Perhaps you should research "rational basis test with bite".
This means so much less than nothing that it does not even rise to the level of stupid babble. This is just like reading a statement along the lines of, "Well, how do you propose to make a birthday cake if the drivetrain in your car isn't hibernating?"
The couples should be granted a chance in District Court to prove that their rights were violated, she concluded.
this does not contradict any "definition" of marriage as you try to imply
No, I am not implying that any definition of marriage is being contradicted. I am saying that this alleged definition of marriage does not exist. "Marriage is between a man and a woman because marriage is between a man and a woman" is a tautology. It is neither a functional definition nor a rational basis.
"Even if the right to marry is not considered a fundamental right, appellants should have been granted an opportunity to show that MN DOMA is not a reasonable means to its stated objective -- to promote opposite-sex marriages to encourage procreation," Worke wrote.
again does not contradict the definition
Since procreation is irrelevant in Minnesota and everywhere else in the United States to the validity of a marriage, and marriage is nothing more than a domestic partnership, why do the parties need to be of the opposite sex?
You are entitled to all the mythology you want about God initiating marriage in the Garden of Eden.

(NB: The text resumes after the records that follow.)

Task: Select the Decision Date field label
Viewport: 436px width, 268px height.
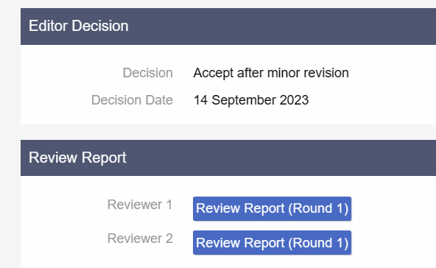Action: click(132, 100)
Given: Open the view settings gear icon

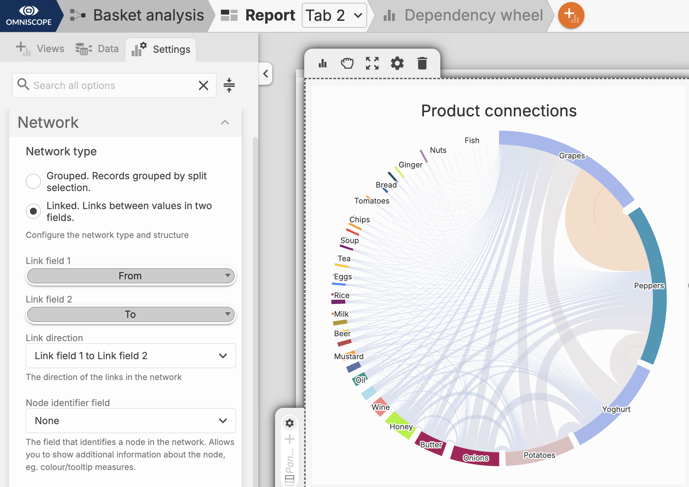Looking at the screenshot, I should (397, 64).
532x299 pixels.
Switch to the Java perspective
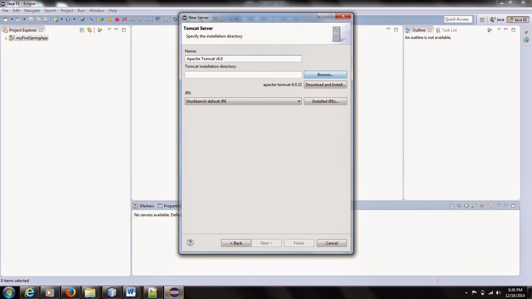(497, 20)
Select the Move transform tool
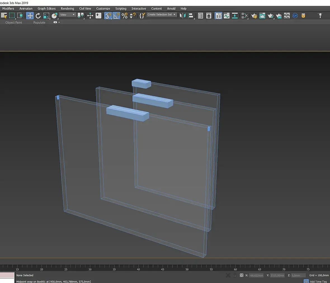The image size is (330, 283). pyautogui.click(x=30, y=16)
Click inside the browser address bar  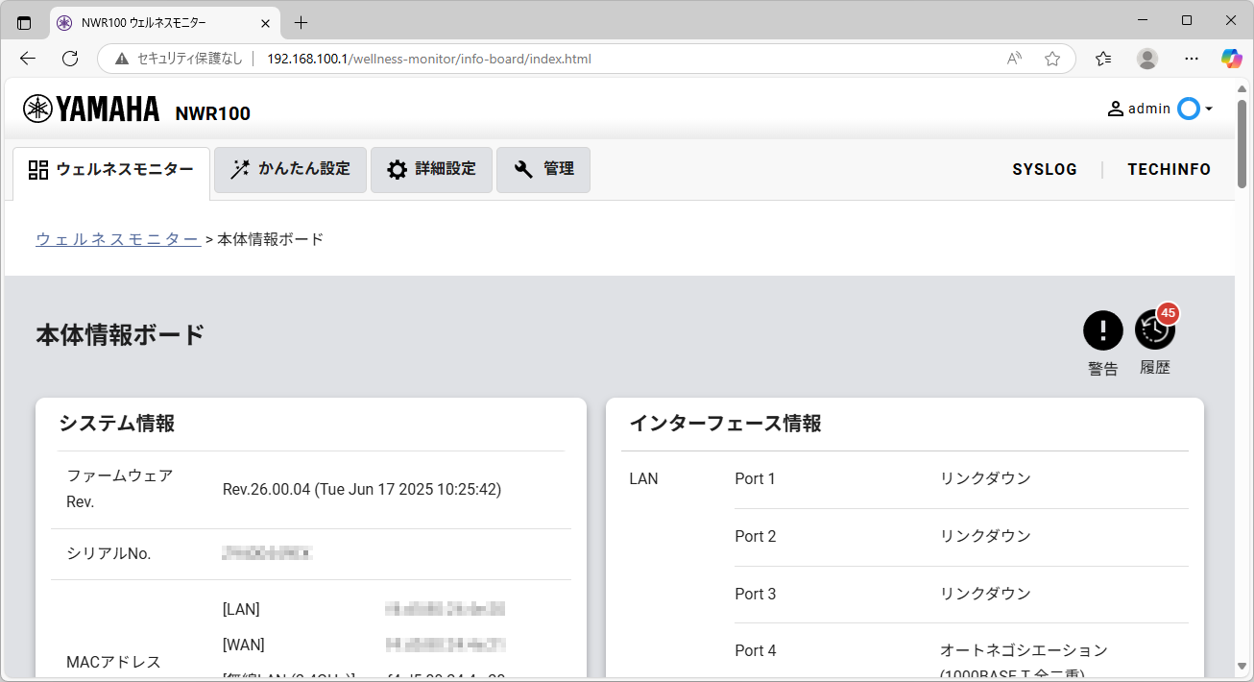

But your religious dogma about marriage as a religious sacrament is not the law anywhere in the United States in 2012.
i have not asserted that there was a religious basis for the definition of marriage. If anything i have consistently promoted that LGBT marriage is a detriment to the virtues of our current culture and should be discouraged due to the obvious abnormalities inherent with the LGBT condition as well as its degenerative qualities. I have also consistently argued about LGBT being likely a genetic disorder or a psychological disorder and thus not to be encouraged.
Promoting any "Biblical" agenda on this topic i have yet to do......your presupposition is showing again.

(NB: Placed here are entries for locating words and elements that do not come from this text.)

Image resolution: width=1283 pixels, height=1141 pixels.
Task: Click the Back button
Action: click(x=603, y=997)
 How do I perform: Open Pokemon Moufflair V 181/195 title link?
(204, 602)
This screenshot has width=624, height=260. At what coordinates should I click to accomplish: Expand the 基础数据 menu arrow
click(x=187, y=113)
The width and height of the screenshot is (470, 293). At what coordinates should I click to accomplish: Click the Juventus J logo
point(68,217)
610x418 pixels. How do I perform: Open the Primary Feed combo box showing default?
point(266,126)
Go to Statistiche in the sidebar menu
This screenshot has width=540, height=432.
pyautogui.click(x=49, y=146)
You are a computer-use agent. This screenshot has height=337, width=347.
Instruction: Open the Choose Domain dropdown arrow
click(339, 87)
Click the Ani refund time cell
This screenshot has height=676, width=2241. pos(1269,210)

Let's see: Mormon internet zealot, attempting to argue constitutional law while consistently demonstrating that he does not understand it, continually proven wrong about what the law is, cannot provide a functional definition of marriage that does not depend on circular reasoning......

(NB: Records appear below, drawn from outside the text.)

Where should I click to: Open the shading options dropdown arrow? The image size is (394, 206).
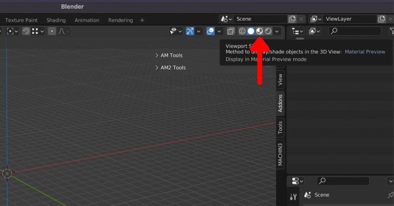tap(277, 31)
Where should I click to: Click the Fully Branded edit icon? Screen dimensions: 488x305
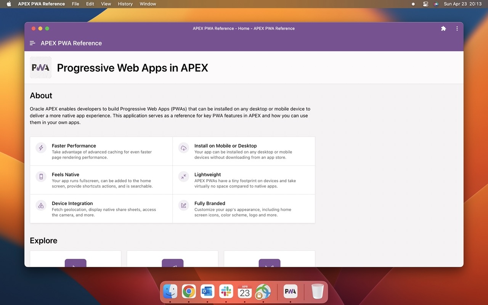(x=184, y=205)
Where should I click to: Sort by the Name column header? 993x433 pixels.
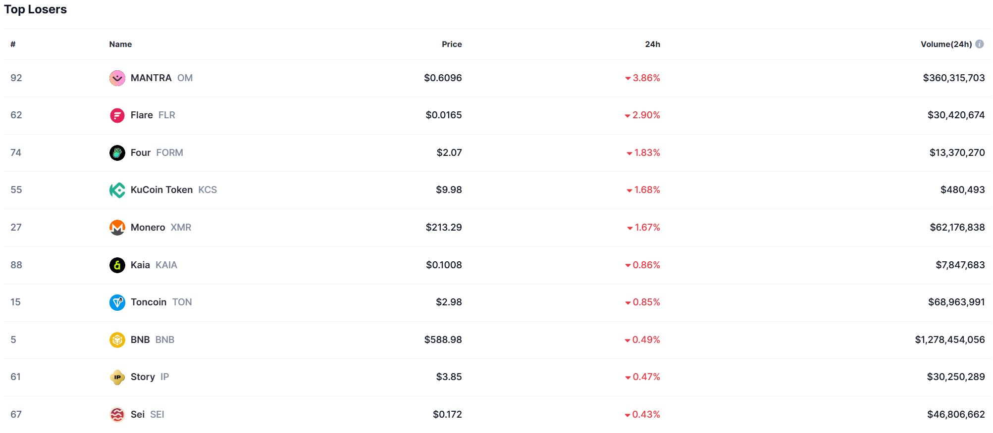pyautogui.click(x=120, y=45)
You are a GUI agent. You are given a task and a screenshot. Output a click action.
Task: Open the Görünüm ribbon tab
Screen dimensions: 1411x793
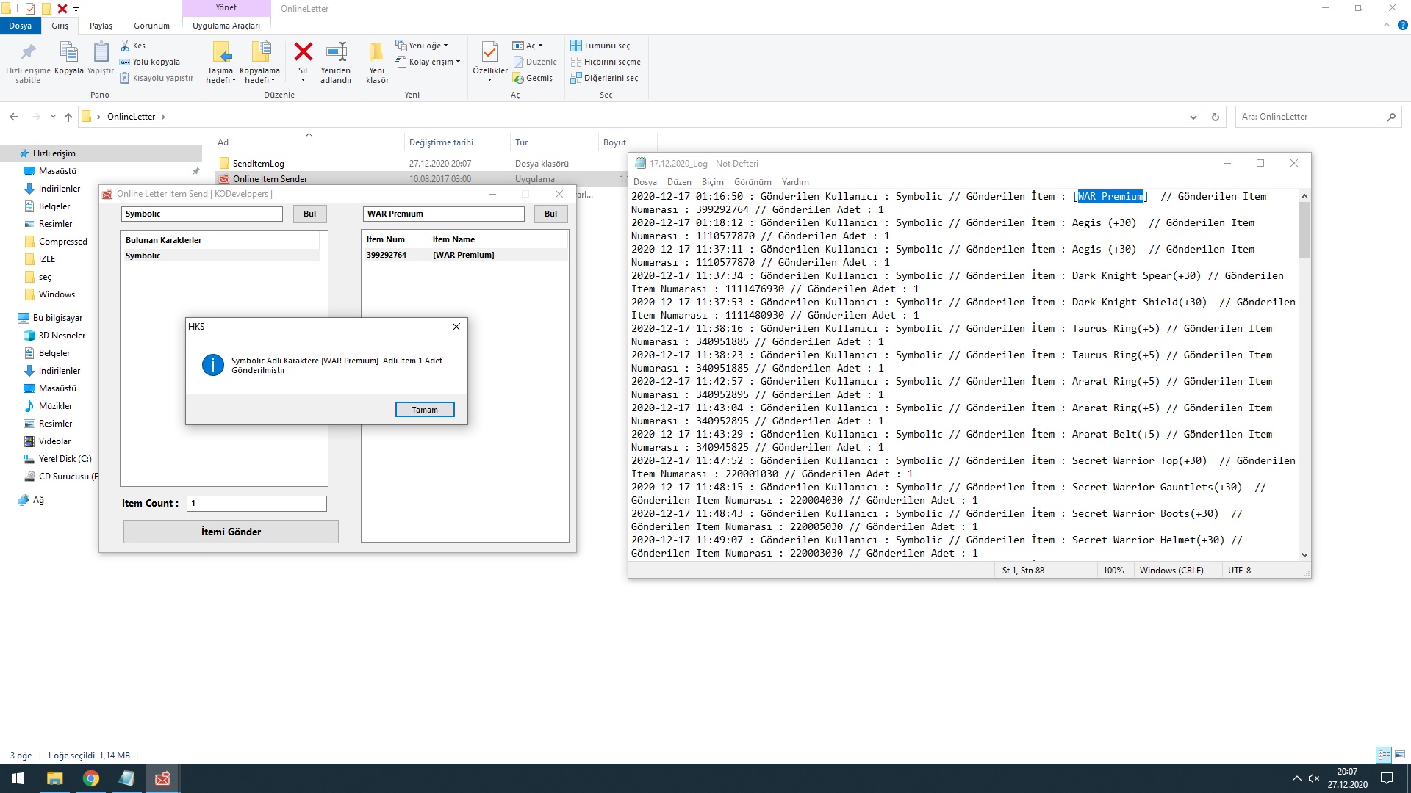point(151,26)
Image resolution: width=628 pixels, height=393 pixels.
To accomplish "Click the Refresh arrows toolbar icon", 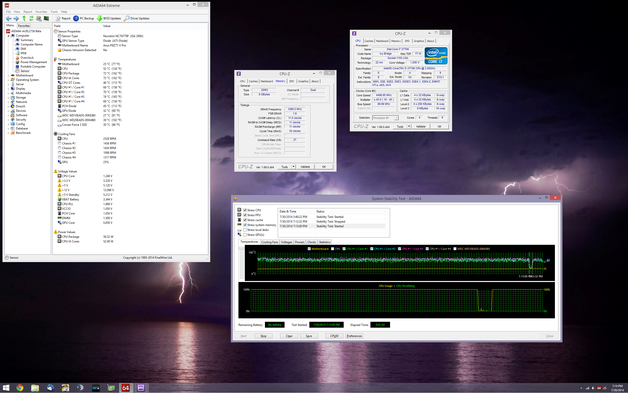I will tap(31, 18).
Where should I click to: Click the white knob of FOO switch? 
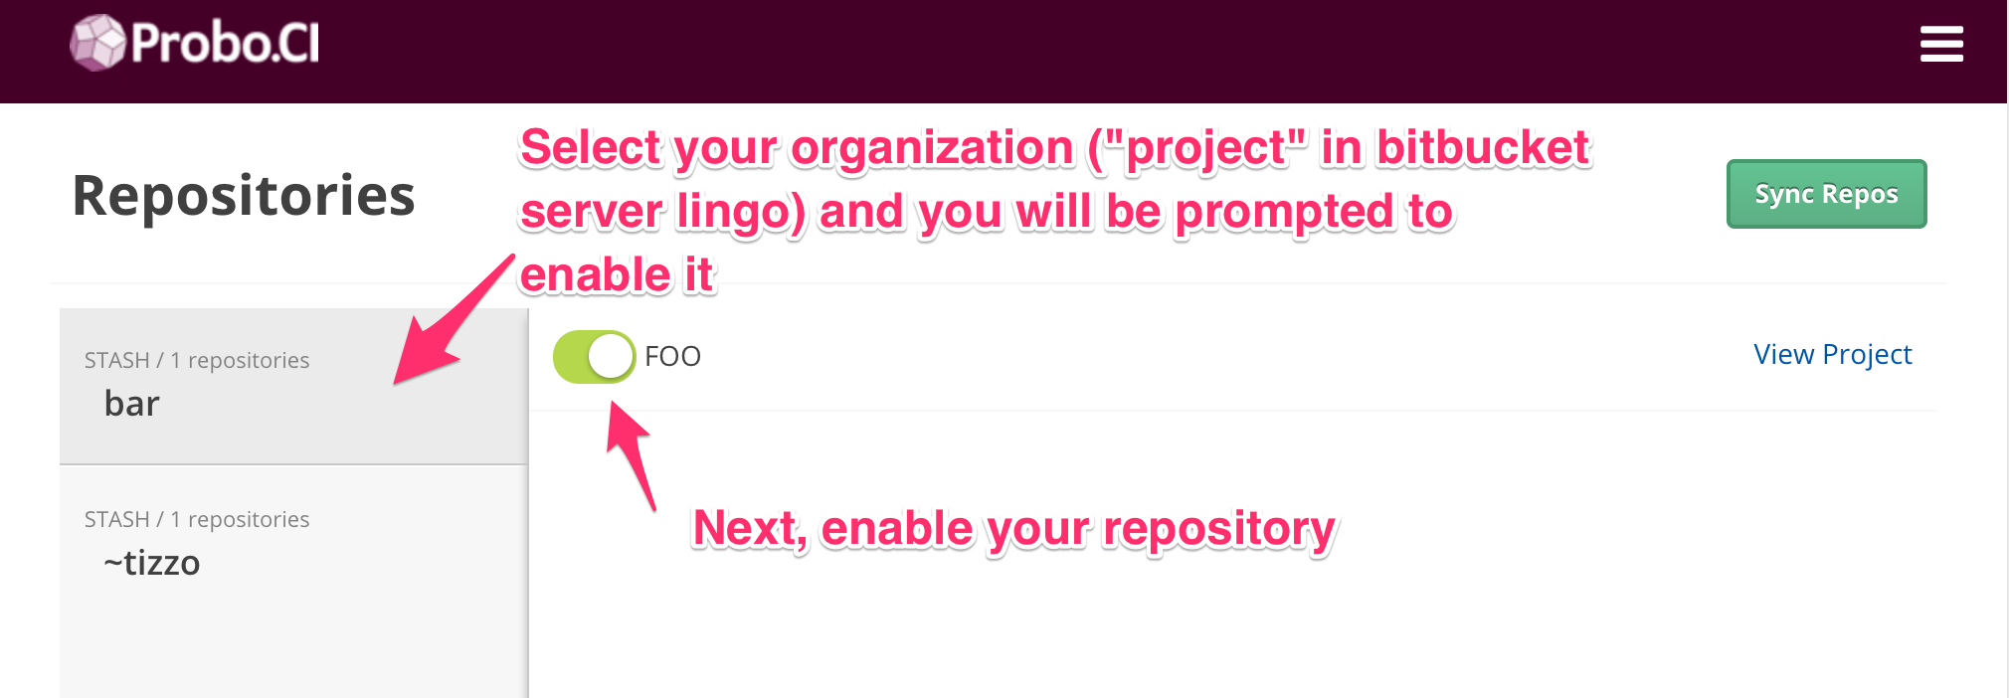(611, 357)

Yes, I'm sure it is only the wildest of unwarranted speculations to suggest that your position is informed by the dogma of the LDS Church concerning marriage.
I have a great idea. Let's just say that, since they don't have kids and aren't going to, Dallin H. Oaks and Russell M. Nelson do not have a marriage with the women with whom they currently cohabitate. We'll just call it a domestic partnership. You won't mind that, right?